(Entries giving target coordinates)
BEGIN

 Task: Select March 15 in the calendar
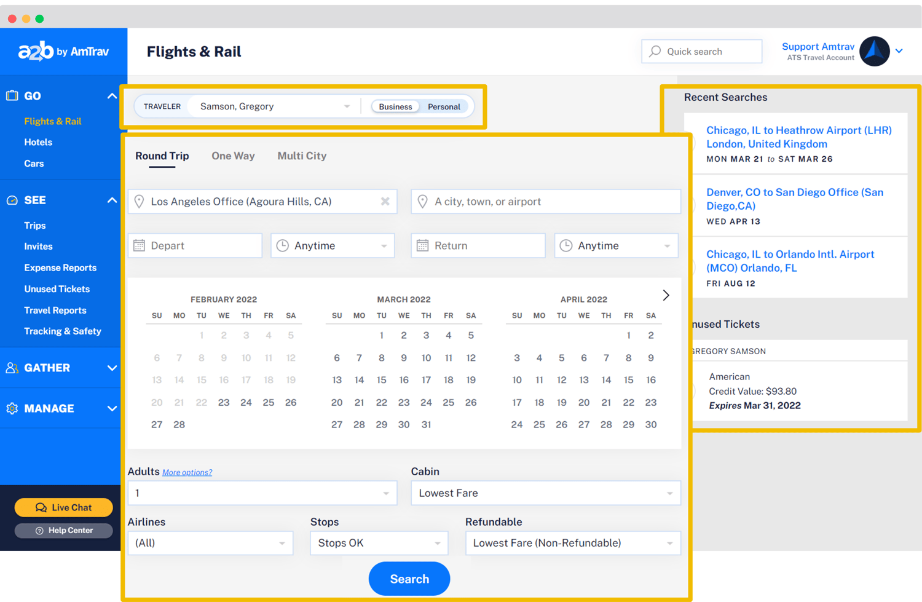tap(382, 380)
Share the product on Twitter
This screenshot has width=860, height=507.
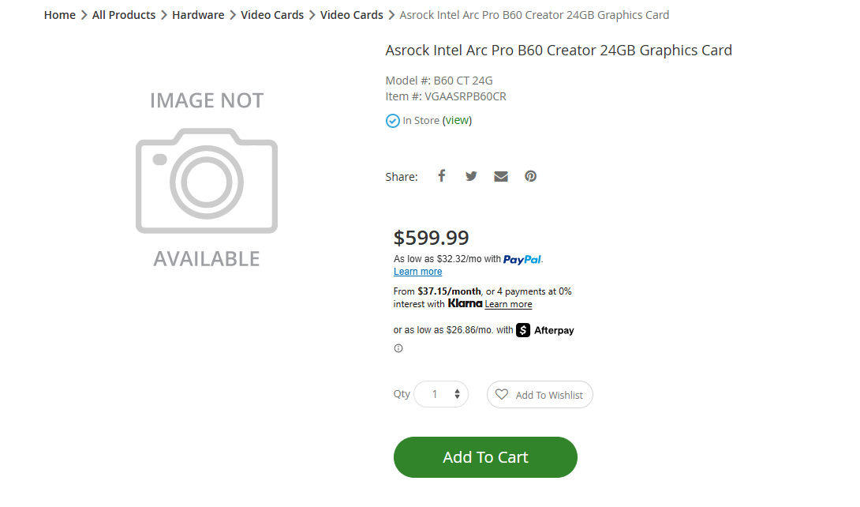pyautogui.click(x=471, y=175)
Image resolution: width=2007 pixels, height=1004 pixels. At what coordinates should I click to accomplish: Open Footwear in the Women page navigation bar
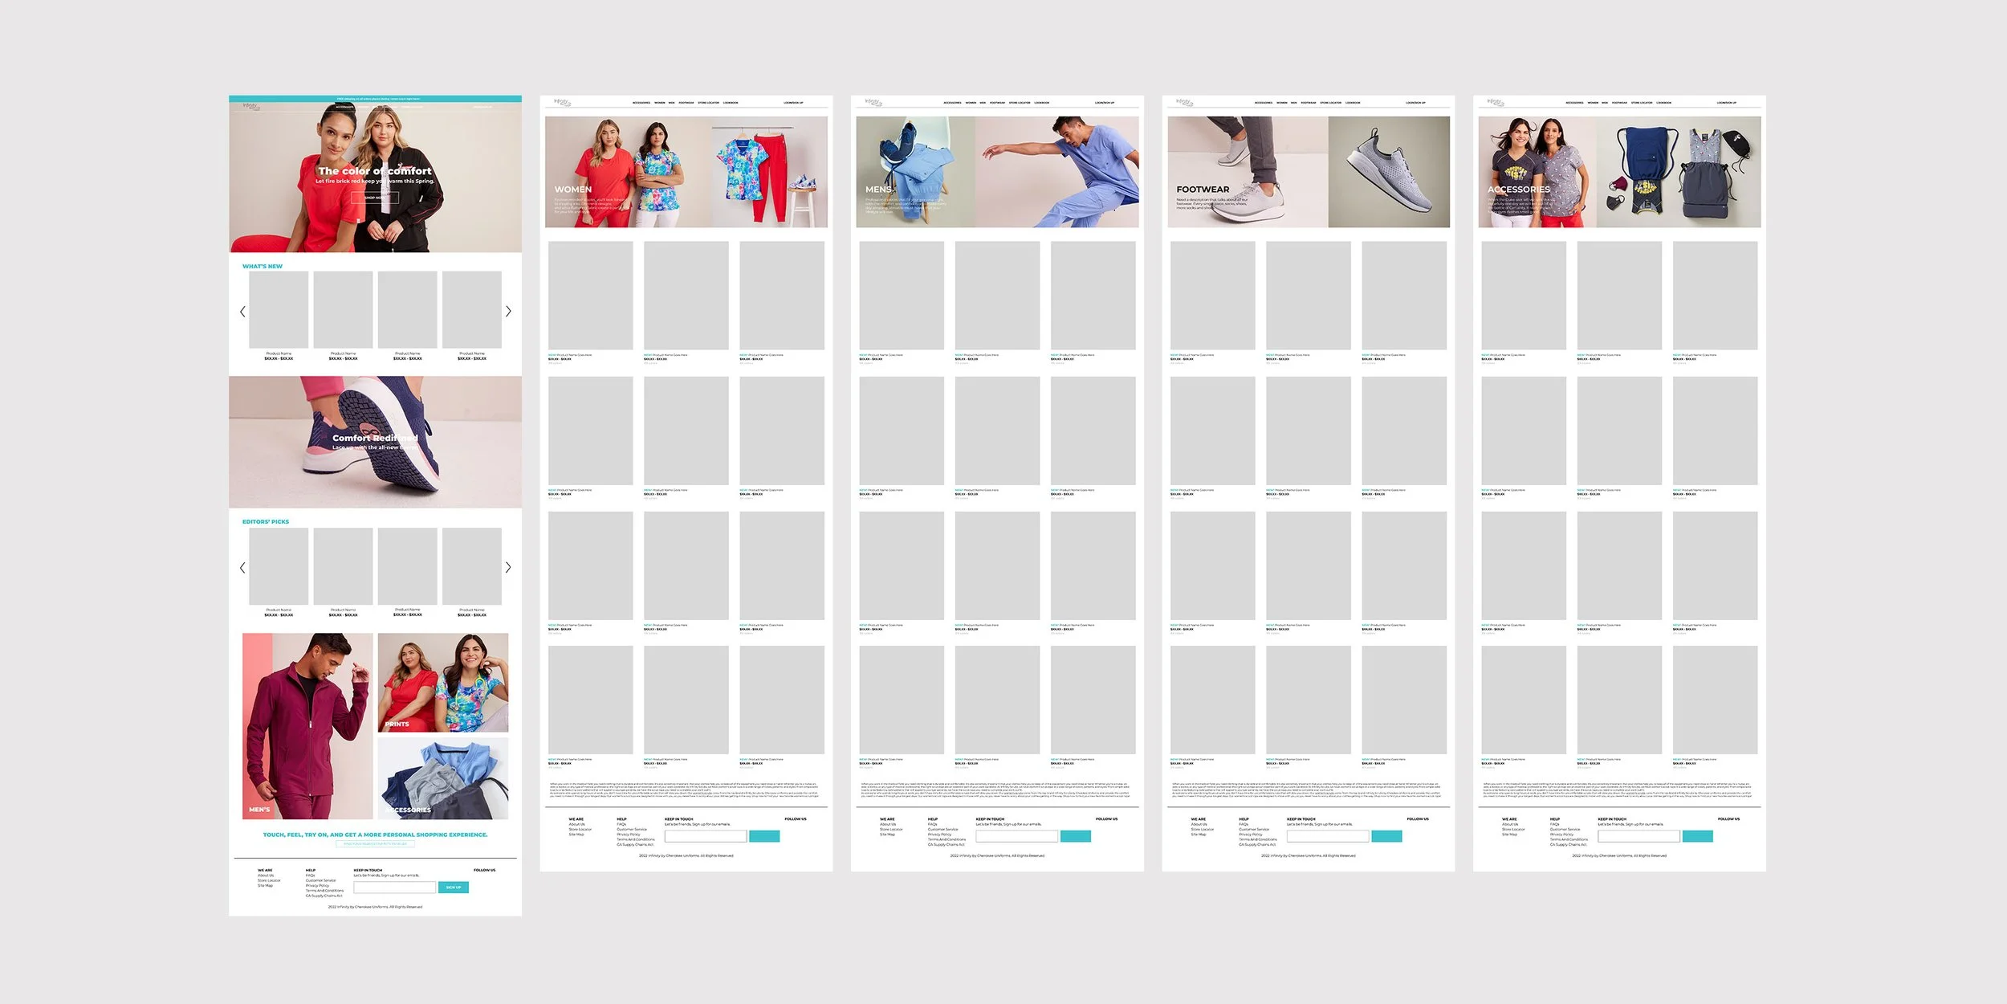click(686, 103)
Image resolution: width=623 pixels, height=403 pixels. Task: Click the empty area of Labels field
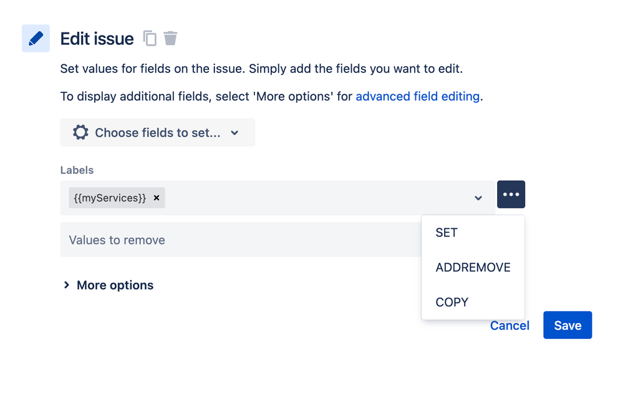click(x=318, y=198)
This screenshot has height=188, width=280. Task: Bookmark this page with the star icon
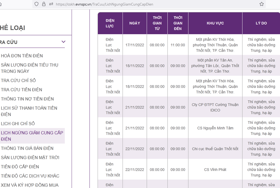pos(261,4)
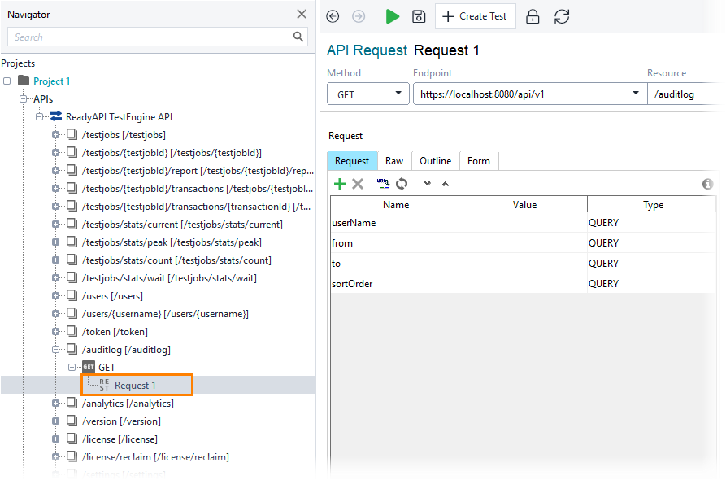The image size is (726, 480).
Task: Switch to the Raw tab
Action: [394, 160]
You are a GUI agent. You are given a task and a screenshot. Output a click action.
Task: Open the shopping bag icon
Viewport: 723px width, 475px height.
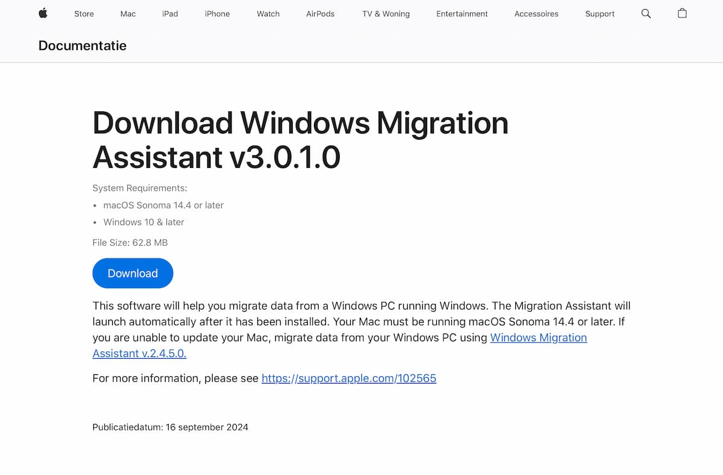coord(682,13)
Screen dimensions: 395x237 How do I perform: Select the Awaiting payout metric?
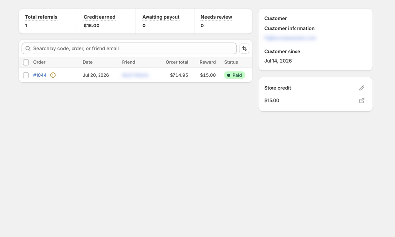pyautogui.click(x=161, y=17)
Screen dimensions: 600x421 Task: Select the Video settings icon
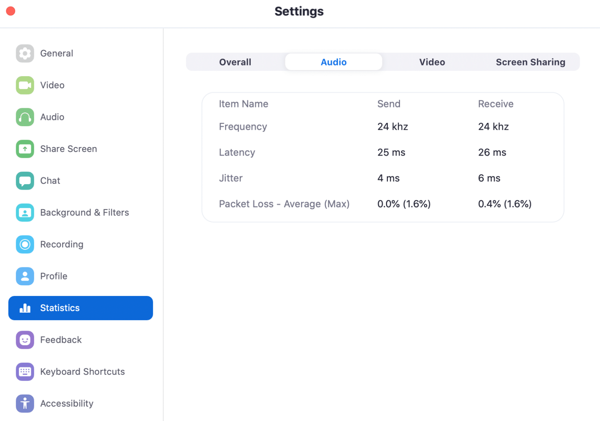click(x=25, y=85)
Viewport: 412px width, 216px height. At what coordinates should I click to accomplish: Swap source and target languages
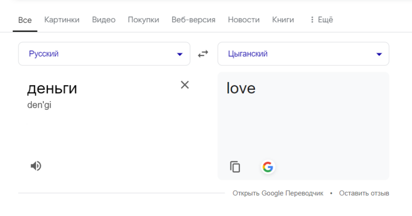point(203,54)
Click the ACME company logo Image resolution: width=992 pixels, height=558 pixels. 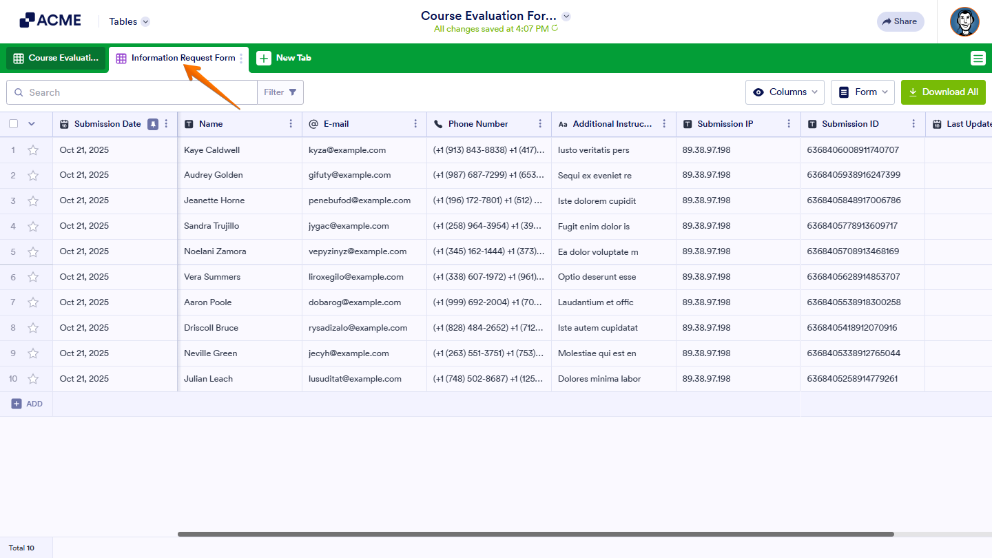[50, 20]
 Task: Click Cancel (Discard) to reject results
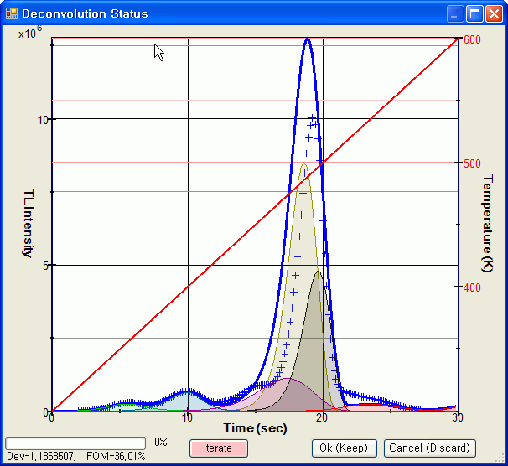[431, 448]
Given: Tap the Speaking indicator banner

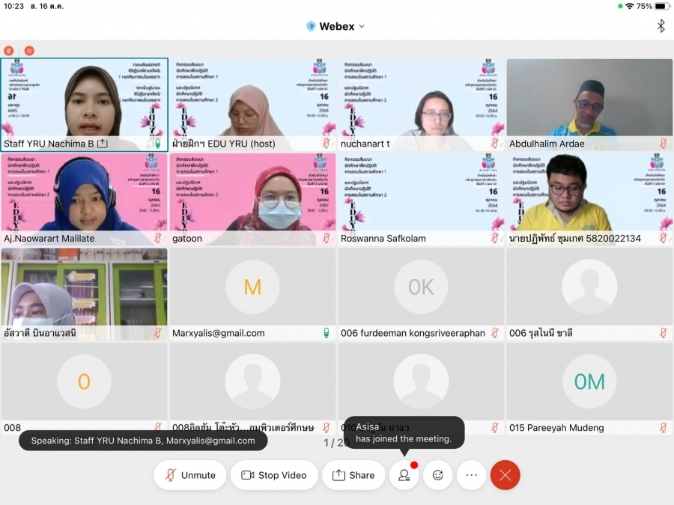Looking at the screenshot, I should 143,441.
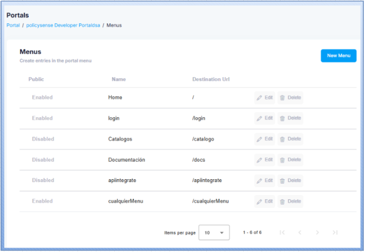The image size is (365, 252).
Task: Go to next page of menus
Action: click(x=317, y=232)

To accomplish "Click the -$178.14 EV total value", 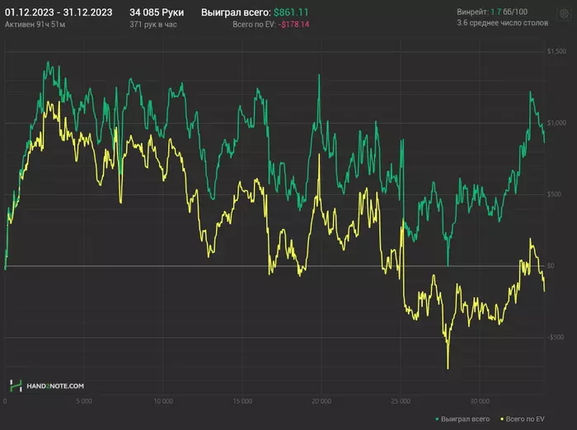I will pos(293,25).
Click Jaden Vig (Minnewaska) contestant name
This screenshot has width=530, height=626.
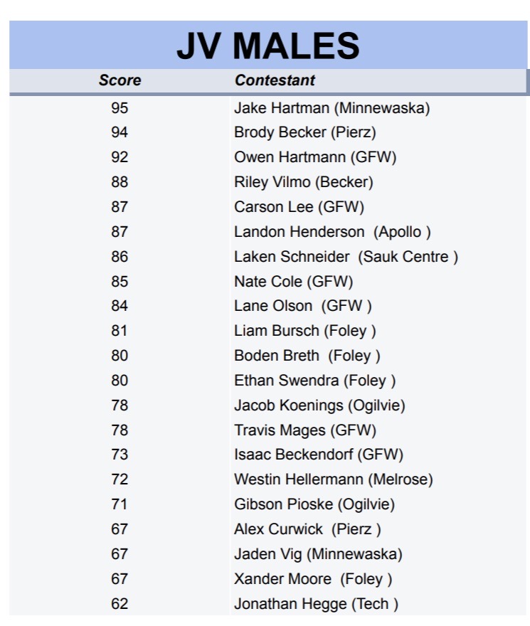click(318, 554)
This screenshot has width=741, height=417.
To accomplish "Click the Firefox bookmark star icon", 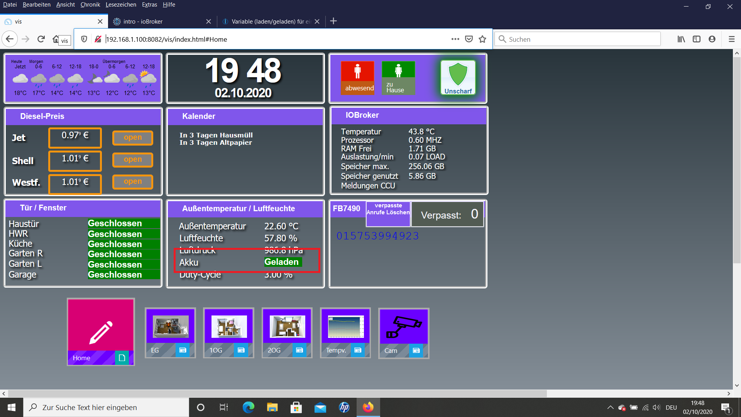I will click(x=482, y=39).

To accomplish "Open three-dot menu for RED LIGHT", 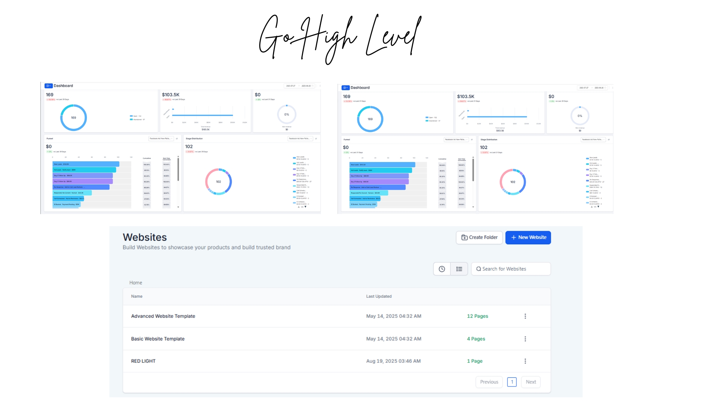I will tap(525, 361).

END

__Given instruction__. Can you gather every line in the records above that contains the word "what"?

__Task response__.
Image resolution: width=2007 pixels, height=1004 pixels. At what coordinates should I click to accomplish: Open Footwear in the Women page navigation bar
Viewport: 412px width, 216px height. At what coordinates should I click to accomplish: Swap source and target languages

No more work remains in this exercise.